Under the MOU, the airlines will jointly pursue commercial opportunities and partnerships. Fiji Airways will provide initial support – through its established infrastructure in sales, commercial, operations and maintenance – to help launch Samoa Airways’ international services.
“We are happy to play a support role to help reboot Samoa’s international airline”, Fiji Airways’ managing director and chief executive, Andre Viljoen, said.http://travelindustryexpo.com.au/?utm_source=Global%20Travel%20Media&utm_medium=Banners
Samoan Prime Minister, Tuilaepa Sailele Malielegaoi, said Samoa’s decision to pursue a commercial partnership with Fiji Airways was driven mainly by the critical need to look beyond New Zealand and Australia and open Samoa up to the world.

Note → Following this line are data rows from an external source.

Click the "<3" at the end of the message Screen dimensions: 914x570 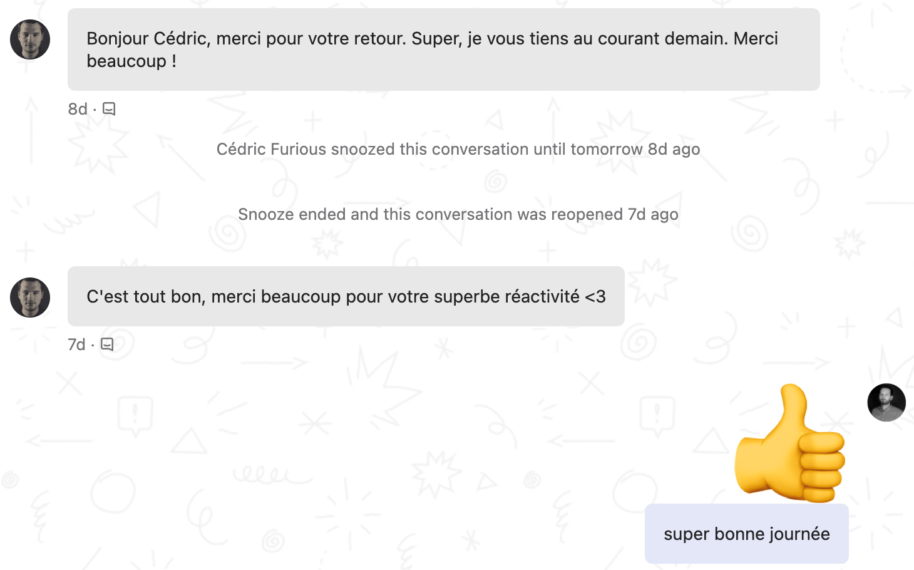pyautogui.click(x=595, y=296)
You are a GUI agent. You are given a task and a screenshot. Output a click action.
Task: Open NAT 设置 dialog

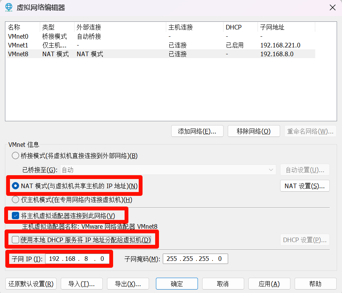point(305,186)
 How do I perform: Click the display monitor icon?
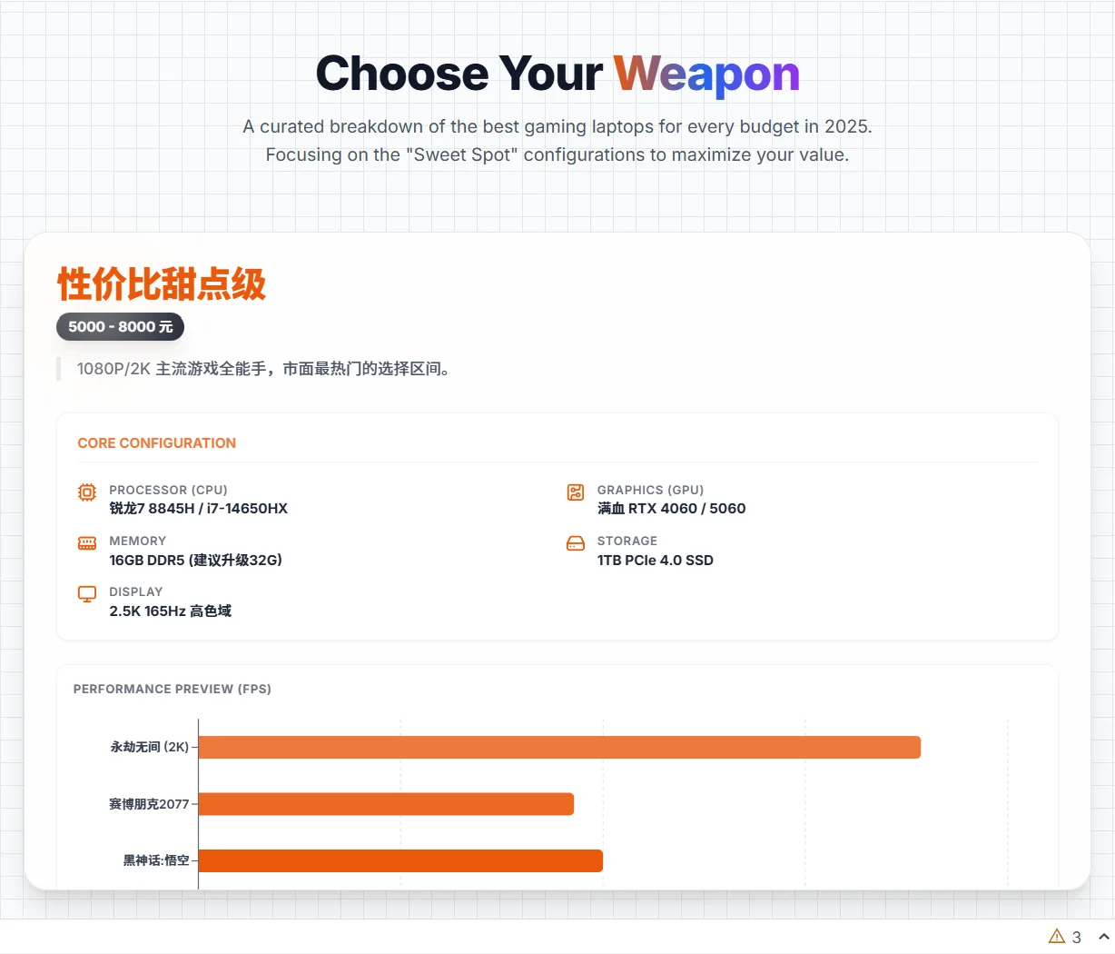87,594
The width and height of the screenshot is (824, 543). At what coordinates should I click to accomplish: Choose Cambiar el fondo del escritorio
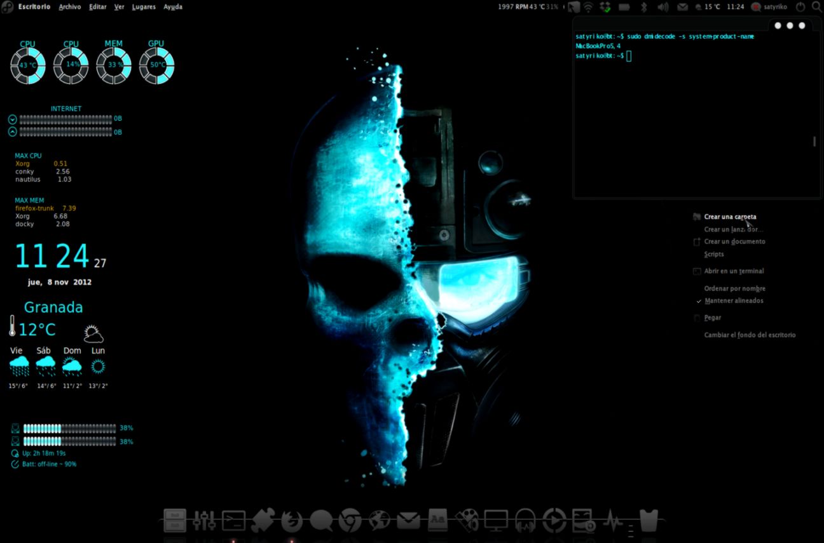[x=750, y=335]
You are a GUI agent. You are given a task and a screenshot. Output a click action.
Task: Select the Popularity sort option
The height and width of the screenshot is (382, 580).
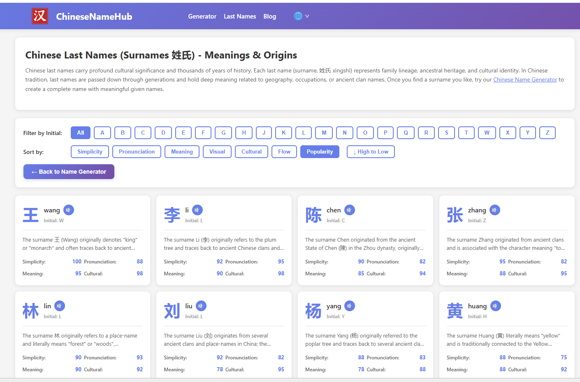320,151
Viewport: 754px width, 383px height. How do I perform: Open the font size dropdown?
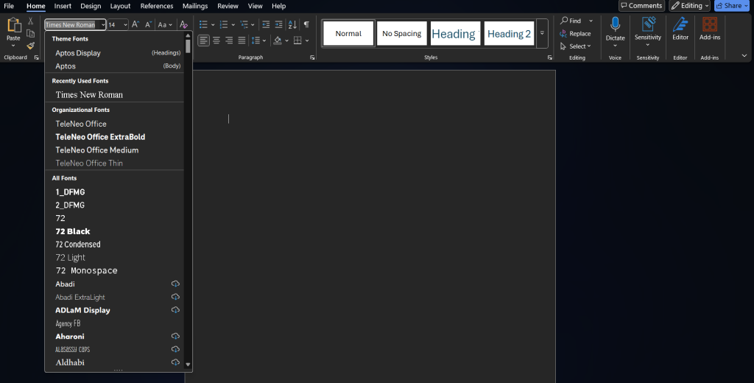coord(125,25)
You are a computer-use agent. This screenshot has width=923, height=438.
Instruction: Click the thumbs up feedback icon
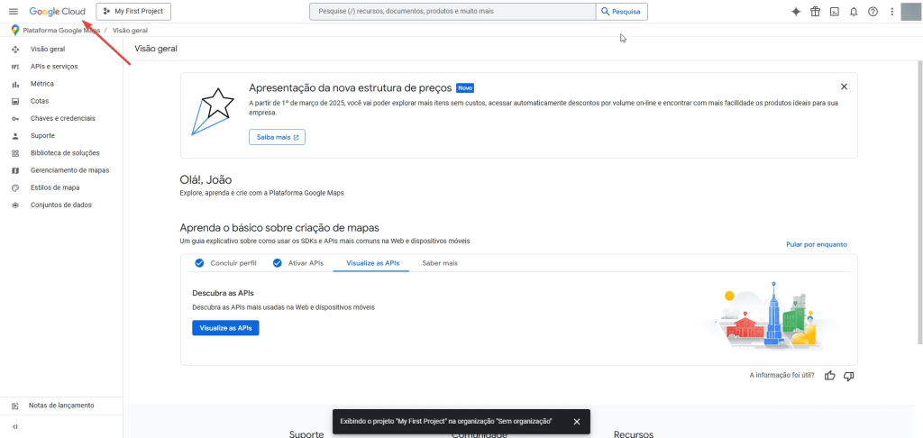pos(829,375)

This would be done through Fiji Airways’ long-haul network, which includes direct flights from Los Angeles, San Francisco, Hong Kong, Singapore into Nadi.
Chairman of Polynesian Airlines, Feesago Siaosi Fepuleai, confirmed that with the signing of the MOU, separate commercial and operations agreements would be negotiated between the two airlines which would form part of the overall Pacific Partnership Alliance Agreement between Samoa Airways and Fiji Airways.
“The MOU we signed today gives both airlines a broad and strategic framework of how the Pacific Partnership will be negotiated and finalised”, Feesago stated.
“Under the MOU, there will be specific routes like Samoa to New Zealand and Australia that will be solely managed by Samoa Airways and other routes where both Airlines will jointly manage through codesharing and interlining.”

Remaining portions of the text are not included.